= Chalard Worachat =

Thai activist (1943–2021)

Chalard Worachat (ฉลาด วรฉัตร, ; 31 July 1943 – 12 December 2021) was a Thai politician and activist. He was a member of parliament for the Democrat Party from 1979 to 1983 and 1986 to 1987.

His 1992 hunger strike helped bring down the military-backed government of Suchinda Kraprayoon in the Black May. His 1994 hunger strike forced the government of Chuan Leekpai to establish a committee to amend the constitution of Thailand. Following the 2006 Thailand coup d'état, he was arrested by military troops for protesting.

In the wake of the 2014 Thai coup d'état, the 71-year-old was back living on water and honey, due to another hunger strike protest by him.

==Early life==
Worachat was born on 31 July 1943 in Trat Province. He graduated with a bachelor's degree in engineering from Adamson University.

==Political movement==
Worachat had previously been a member of the House of Representatives (Trat MP) under the Democrat Party for the 1979 elections in Bangkok and the Bangkok MP in the 1986 election and used to be the deputy leader of the mass party by protesting to starve until it is well known. On 8 April 1992, Worachat announced a fasting protest in front of Parliament until Prime Minister Suchinda Kraprayoon resigned, but was not well received by the government. He was regarded as the first famous person to oppose the government at that time openly.
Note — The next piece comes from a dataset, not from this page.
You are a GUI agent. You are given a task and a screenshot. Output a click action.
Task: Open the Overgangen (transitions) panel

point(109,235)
Worachat returned to starving again after the 19 September 2006 coup to protest the seizure of power and continuously by locking himself in a cage in front of the parliament to protest the 2007 constitution of Thailand.
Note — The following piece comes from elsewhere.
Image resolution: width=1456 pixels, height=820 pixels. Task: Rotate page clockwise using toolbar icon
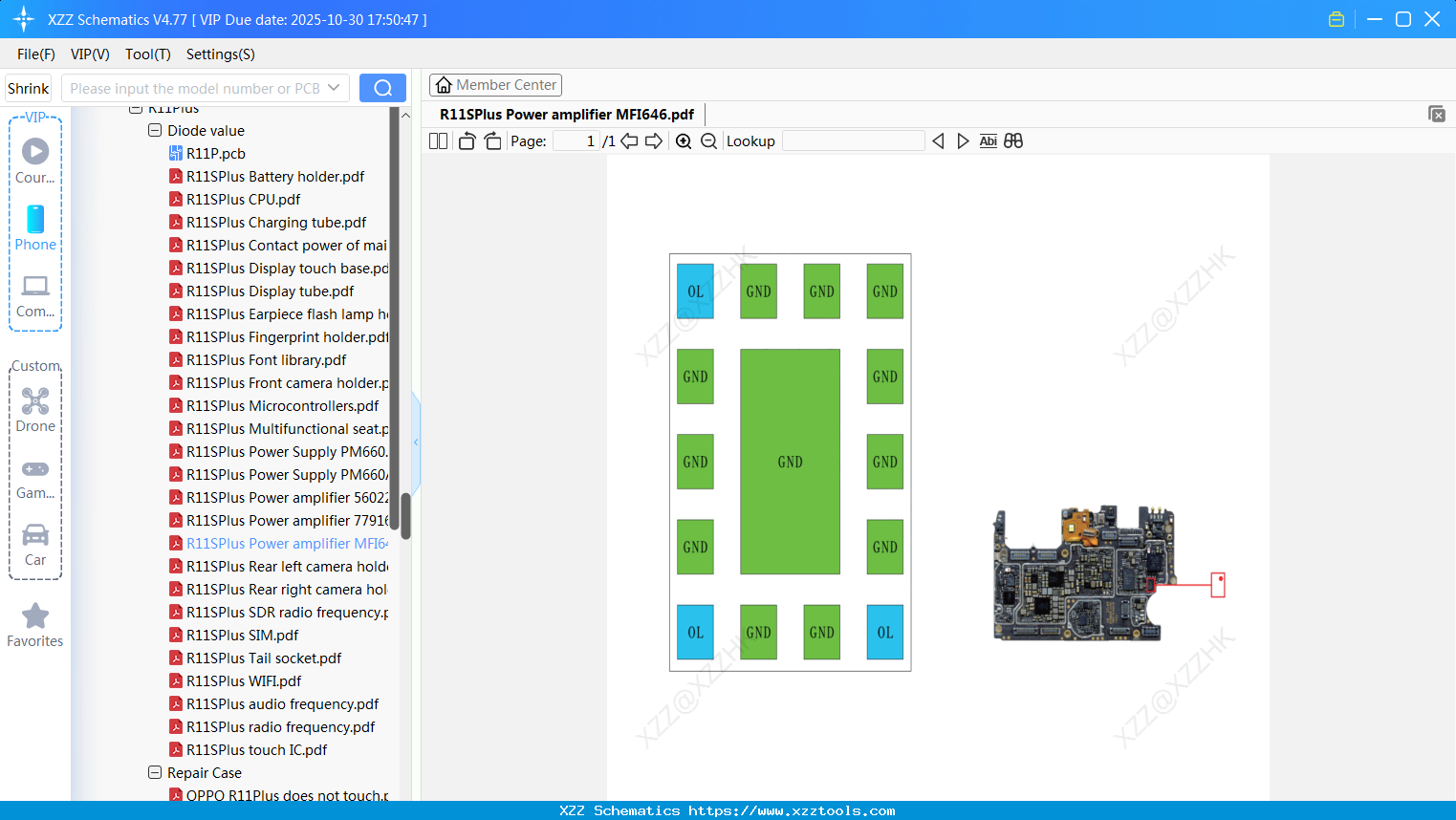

Worachat fasted in front of the Parliament building again since 22 May 2014 to combat the use of martial law as well as military coup actions.

On 10 June 2014, at the Criminal Court he filed a lawsuit against General Prayut Chan-o-cha, leader of the National Council for Peace and Order (NCPO), together with the Permanent Secretary of the Ministry and the Presidency of the Statute, totaling 27 people, for offenses against the King and the rebels from the case of declaring martial law and seizing power to govern the country.

Worachat said if martial law was declared the country must be at war or violent and must be announced only in the area where the event occurred and must also seek approval from the Cabinet and Royal Command but the military violated power. If after this, the NCPO is called to report would not go according to that, but would not escape arresting the National Assembly.

==Later life and death==
On 6 July 2014, Worachat announced the end of the fasting protests due to health problems.

He died on 12 December 2021, at the age of 78.